Due to the implications of the regulation for informing women diagnosed with interval cancers and for other national screening programmes, a group was set up in the UK to provide guidance. Interval cancers are those cancers that are diagnosed within the 3-year period after a normal (negative) screening result. These include false negatives, complication of screening tests or false positive diagnoses.
The Disclosure of Audit guidance from 2006 forms the basis of the current best practice guidelines on duty of candour for screening programmes, published in September 2016. These include disclosure of results of audits undertaken following a diagnosis for a screened condition (positive) subsequent to a screening episode.
In the UK there are no current standards for “acceptable” rates of false negatives and national data are not available, said Cornford. However, standards for interval cancers exist. There are three categories used in the screening programme that determine what are notifiable incidents. If most radiologists would have recalled a patient for further screening after a mammogram, that is notifiable. ‘Clear misses’ are notifiable, but have to be defined consistently between screening centres, and work on categorisation of interval cancers is continuing, added Cornford.

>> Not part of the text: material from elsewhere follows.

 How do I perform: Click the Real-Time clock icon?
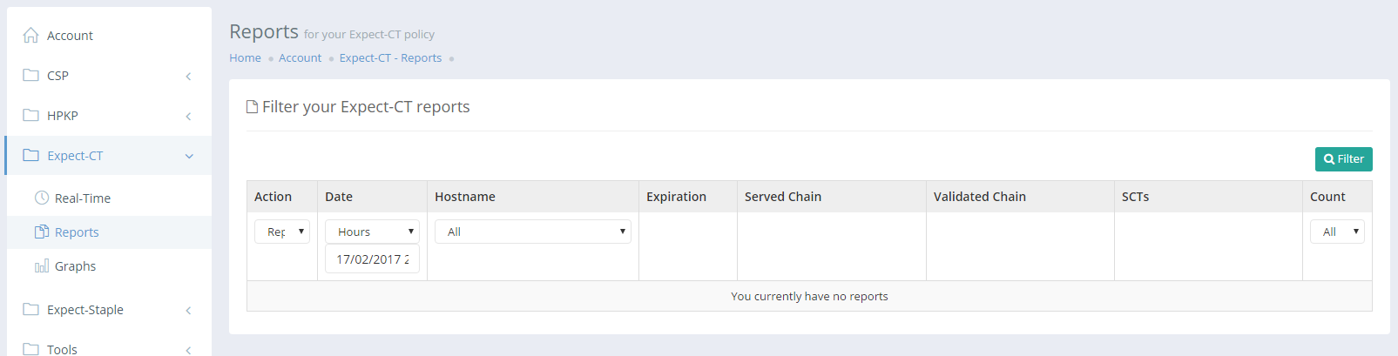[41, 198]
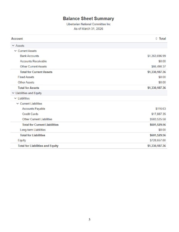Select Other Current Assets row
This screenshot has width=179, height=232.
tap(89, 67)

Patient InformationThe leaflet provided to women coming for breast screening informs the patient that screening is not 100 percent accurate, that not all cancers will be detected, that interval cancers are not unexpected, and that at time of diagnosis the patient should be provided with information about the review process of previous mammograms. A flowchart and pictogram are planned to assist with discussions with patients. If the patient doesn’t want to know the results of the review, the key worker has to record that decision, and the patient can change her mind at any point.
Cornford emphasised that patient choice is important, as the patient may not wish to know the results of the review of previous screening mammograms. That is her right, and the duty of candour regulation and advice on implementation respects that. The timing of disclosure is very important, and “as soon as reasonably practicable” may not be in the patient’s best interest.
The duty of candour concept is to be commended, concluded Cornford. However when it is applied it must be handled very carefully to avoid unnecessary additional harm to patients, by telling them information at the wrong point.